HOG-based Pedestrian Detection¶
Author: Johannes Maucher
Last update: 03.03.2021
The extraction of HoG-descriptors from image-patches has been demonstrated step-by-step in notebook HoGfeatures.ipynb. Fortunately, we do not have to implement each of these steps by ourselves. Instead we can apply libraries, which already provide functions that calculate HoG-descriptors.
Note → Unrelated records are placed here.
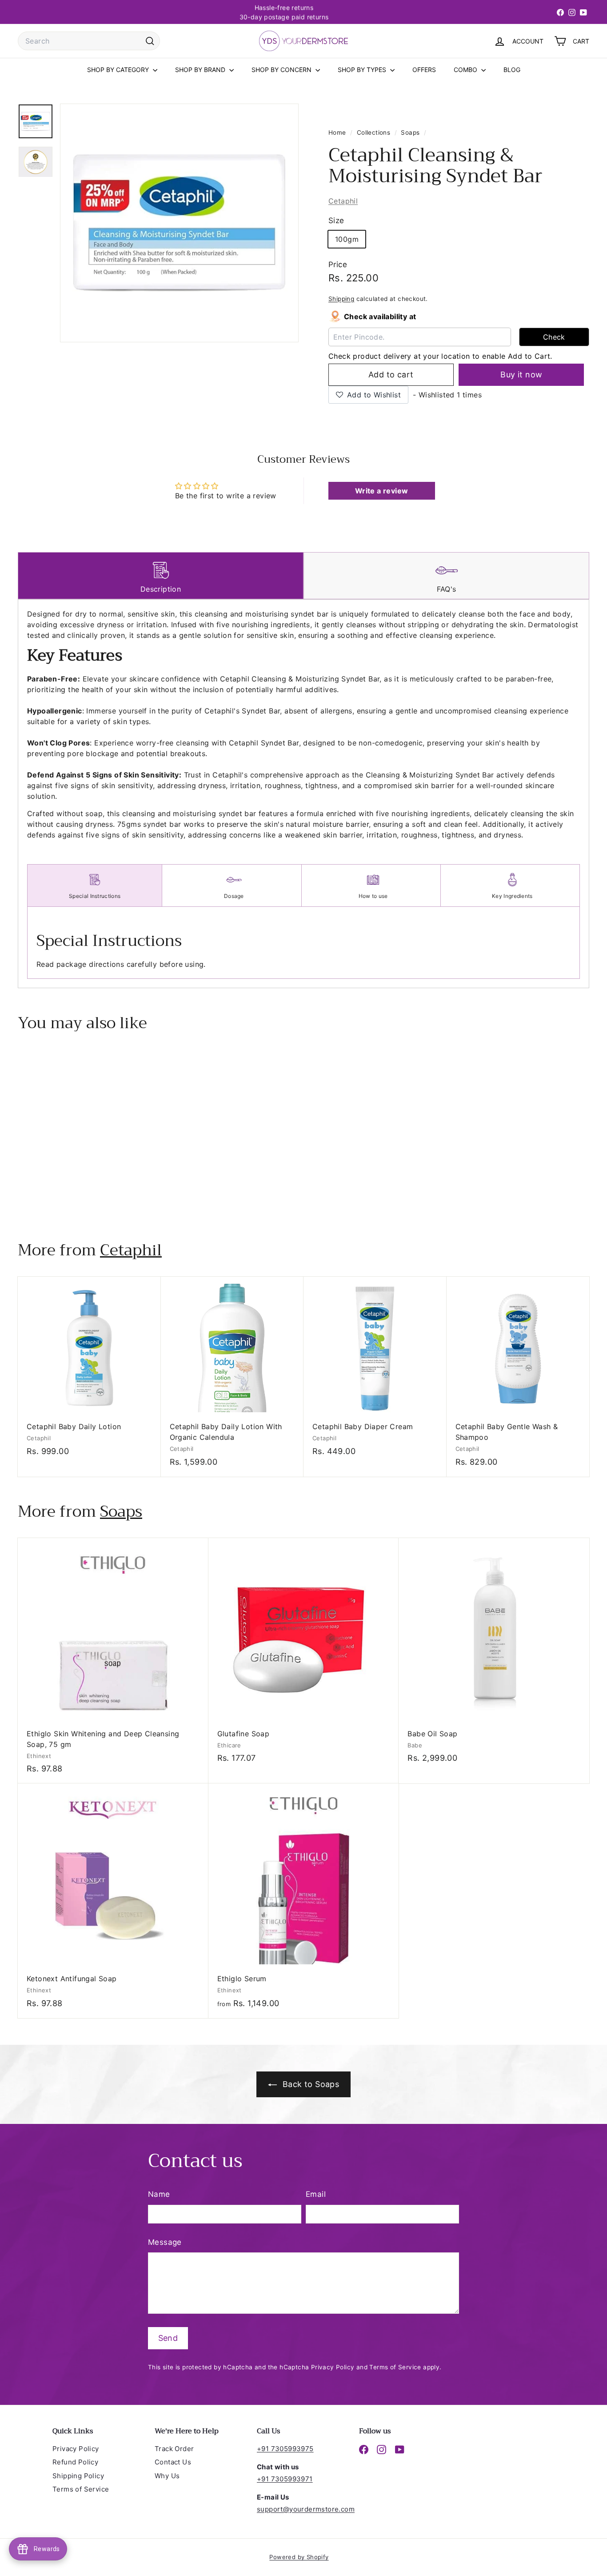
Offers (424, 69)
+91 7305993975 (285, 2448)
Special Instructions (94, 896)
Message (165, 2242)
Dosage (234, 896)
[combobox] (89, 41)
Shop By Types (363, 69)
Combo (466, 69)
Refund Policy (75, 2462)
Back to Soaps (309, 2084)
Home (338, 132)
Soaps (410, 132)
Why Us (167, 2476)
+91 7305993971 (285, 2479)
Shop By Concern (282, 69)
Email (316, 2194)
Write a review (381, 490)
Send (168, 2338)
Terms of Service (395, 2367)
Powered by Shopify (298, 2556)
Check (554, 337)
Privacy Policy (333, 2367)
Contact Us (173, 2462)
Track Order (174, 2448)
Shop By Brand (201, 69)
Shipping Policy (78, 2476)
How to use (373, 896)
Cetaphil (343, 200)
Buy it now (521, 374)
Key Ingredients (512, 896)
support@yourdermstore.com (306, 2509)
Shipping (341, 298)
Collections (374, 132)
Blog (511, 69)
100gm (347, 239)
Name (159, 2194)
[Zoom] (179, 223)
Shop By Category (119, 69)
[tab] (161, 575)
In this notebook we demonstrate how the opencv HOGDescriptor can be applied to
calculate the HoG-descriptor of an image-patch
detect all persons in a given image.
References:
opencv documentation of HOGDescriptor
configuration remarks on stackoverflow
Blog-Post on HoG-based person detection
Another Blog-Post on HoG-based person detection:
#!pip install imutils
%matplotlib inline
import cv2
import imutils
import numpy as np
from imutils.object_detection import non_max_suppression
from matplotlib import pyplot as plt
imagePath="../Data/mo.png"
image = cv2.imread(imagePath)
print(type(image))
plt.figure(figsize=(12,10))
plt.axis("off")
plt.imshow(image)
plt.show()
#orig = image.copy()
<class 'numpy.ndarray'>
Compute Hog-descriptor for image patch¶
In order to compute the HoG-descriptor for an image patch, first a HOGDescriptor
-object has to be generated. Then this object’s compute()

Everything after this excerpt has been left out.